If we add journal disk to an array which isn't created with journal, IO
might be running in the array. We must be careful about the log checks
to make sure log is fully initialized, which is the job of
rcu_dereference(). Don't need rcu read lock protection here, as
hotremove only happens when there is no write requests.

Signed-off-by: Shaohua Li <shli@fb.com>
---
 drivers/md/raid5-cache.c | 19 +++++++++++++------
 drivers/md/raid5.c       | 20 ++++++++++----------
 drivers/md/raid5.h       | 10 +++++-----
 3 files changed, 28 insertions(+), 21 deletions(-)

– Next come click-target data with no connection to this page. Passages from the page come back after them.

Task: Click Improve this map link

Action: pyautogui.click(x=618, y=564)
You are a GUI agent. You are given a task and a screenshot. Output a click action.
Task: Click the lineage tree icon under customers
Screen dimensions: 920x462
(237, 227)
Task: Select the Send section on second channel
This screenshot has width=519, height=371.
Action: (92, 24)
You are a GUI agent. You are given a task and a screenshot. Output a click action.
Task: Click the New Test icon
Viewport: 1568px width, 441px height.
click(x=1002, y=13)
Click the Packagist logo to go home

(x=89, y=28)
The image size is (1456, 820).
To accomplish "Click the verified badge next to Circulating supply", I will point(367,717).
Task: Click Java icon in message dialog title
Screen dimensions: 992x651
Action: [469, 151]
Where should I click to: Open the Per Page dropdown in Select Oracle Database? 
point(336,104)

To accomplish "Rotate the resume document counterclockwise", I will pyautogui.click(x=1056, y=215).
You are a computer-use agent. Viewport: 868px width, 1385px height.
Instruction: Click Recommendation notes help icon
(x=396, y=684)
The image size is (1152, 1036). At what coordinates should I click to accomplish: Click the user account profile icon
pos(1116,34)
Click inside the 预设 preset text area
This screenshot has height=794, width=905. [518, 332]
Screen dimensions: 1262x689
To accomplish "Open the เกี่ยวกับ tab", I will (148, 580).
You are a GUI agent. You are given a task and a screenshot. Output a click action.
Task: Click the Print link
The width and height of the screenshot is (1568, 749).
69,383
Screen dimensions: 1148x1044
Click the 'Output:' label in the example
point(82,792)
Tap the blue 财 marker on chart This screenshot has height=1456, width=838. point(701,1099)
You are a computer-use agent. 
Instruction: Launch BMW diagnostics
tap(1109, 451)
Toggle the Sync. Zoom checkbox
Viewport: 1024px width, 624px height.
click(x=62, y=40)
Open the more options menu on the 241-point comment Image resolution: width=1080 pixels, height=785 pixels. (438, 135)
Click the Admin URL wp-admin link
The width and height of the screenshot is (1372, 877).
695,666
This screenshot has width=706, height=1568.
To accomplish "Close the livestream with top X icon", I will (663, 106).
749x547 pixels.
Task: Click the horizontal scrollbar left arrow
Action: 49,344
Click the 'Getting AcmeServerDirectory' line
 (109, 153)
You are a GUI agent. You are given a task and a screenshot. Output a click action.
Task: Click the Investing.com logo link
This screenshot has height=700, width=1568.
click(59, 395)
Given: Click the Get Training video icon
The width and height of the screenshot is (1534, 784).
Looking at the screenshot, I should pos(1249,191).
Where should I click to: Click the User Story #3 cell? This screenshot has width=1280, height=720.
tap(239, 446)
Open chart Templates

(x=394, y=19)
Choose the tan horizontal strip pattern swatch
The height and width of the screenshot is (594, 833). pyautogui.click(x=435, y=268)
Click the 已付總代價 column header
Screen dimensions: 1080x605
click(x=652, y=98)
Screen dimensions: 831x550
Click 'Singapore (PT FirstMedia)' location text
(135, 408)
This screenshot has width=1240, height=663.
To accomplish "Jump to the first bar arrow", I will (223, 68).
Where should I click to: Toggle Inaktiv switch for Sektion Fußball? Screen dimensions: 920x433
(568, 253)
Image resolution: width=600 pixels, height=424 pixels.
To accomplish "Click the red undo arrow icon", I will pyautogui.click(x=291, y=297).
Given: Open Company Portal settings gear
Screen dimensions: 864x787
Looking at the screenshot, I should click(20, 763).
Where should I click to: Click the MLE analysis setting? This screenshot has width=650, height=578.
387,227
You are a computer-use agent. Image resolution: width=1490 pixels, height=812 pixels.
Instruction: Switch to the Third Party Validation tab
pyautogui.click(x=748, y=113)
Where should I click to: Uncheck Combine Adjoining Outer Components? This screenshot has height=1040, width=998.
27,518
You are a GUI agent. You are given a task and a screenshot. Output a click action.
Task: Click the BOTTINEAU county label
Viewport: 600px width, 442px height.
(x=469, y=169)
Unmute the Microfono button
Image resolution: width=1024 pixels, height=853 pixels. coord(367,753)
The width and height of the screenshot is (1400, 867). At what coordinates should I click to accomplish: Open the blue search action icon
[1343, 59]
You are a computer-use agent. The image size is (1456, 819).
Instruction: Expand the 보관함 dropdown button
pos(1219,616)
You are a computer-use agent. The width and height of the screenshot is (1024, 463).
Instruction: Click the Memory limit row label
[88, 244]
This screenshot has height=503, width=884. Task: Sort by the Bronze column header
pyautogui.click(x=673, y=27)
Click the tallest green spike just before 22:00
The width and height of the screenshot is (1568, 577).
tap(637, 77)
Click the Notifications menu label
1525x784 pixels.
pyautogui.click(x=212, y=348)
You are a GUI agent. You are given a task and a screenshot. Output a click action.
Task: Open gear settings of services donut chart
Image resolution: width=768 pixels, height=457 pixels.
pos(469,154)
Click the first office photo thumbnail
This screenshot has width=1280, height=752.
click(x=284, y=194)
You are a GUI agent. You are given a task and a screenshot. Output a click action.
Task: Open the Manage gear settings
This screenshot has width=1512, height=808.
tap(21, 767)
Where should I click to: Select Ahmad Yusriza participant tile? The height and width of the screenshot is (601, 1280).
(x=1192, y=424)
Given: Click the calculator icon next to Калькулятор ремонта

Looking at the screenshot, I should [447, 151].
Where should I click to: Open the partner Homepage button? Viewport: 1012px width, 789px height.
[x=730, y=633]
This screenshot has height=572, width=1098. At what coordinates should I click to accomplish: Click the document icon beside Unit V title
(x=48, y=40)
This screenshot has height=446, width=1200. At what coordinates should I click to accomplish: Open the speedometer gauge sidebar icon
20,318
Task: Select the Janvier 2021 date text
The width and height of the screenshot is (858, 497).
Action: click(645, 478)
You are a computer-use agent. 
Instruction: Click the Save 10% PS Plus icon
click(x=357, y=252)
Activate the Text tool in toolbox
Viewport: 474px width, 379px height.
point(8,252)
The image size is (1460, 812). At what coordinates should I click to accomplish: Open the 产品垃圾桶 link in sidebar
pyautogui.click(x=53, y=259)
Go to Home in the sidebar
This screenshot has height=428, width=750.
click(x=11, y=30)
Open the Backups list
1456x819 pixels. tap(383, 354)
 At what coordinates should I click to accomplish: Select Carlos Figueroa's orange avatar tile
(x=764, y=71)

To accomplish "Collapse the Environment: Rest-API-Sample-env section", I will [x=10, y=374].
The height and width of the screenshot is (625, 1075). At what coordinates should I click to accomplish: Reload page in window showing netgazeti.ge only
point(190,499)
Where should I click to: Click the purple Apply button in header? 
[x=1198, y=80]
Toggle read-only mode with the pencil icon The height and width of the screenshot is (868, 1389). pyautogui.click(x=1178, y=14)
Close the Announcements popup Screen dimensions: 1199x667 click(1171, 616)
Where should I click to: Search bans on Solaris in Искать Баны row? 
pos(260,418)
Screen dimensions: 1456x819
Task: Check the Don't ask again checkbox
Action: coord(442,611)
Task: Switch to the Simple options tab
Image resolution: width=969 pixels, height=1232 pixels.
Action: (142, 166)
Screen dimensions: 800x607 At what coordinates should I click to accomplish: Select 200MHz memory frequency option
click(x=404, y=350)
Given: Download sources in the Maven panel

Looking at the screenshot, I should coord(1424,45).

diff --git a/drivers/md/raid5-cache.c b/drivers/md/raid5-cache.c
index d242a36..31e0fad 100644
--- a/drivers/md/raid5-cache.c
+++ b/drivers/md/raid5-cache.c
@@ -438,7 +438,7 @@ static void r5l_wake_reclaim(struct r5l_log *log, sector_t space);
  * running in raid5d, where reclaim could wait for raid5d too (when it flushes
  * data from log to raid disks), so we shouldn't wait for reclaim here
  */
-int r5l_write_stripe(struct r5l_log *log, struct stripe_head *sh)
+int r5l_write_stripe(struct r5conf *conf, struct stripe_head *sh)
 {
 	int write_disks = 0;
 	int data_pages, parity_pages;
@@ -446,6 +446,7 @@ int r5l_write_stripe(struct r5l_log *log, struct stripe_head *sh)
 	int reserve;
 	int i;
 	int ret = 0;
+	struct r5l_log *log = rcu_dereference(conf->log);
 
 	if (!log)
 		return -EAGAIN;
@@ -513,8 +514,9 @@ int r5l_write_stripe(struct r5l_log *log, struct stripe_head *sh)
 	return 0;
 }
 
-void r5l_write_stripe_run(struct r5l_log *log)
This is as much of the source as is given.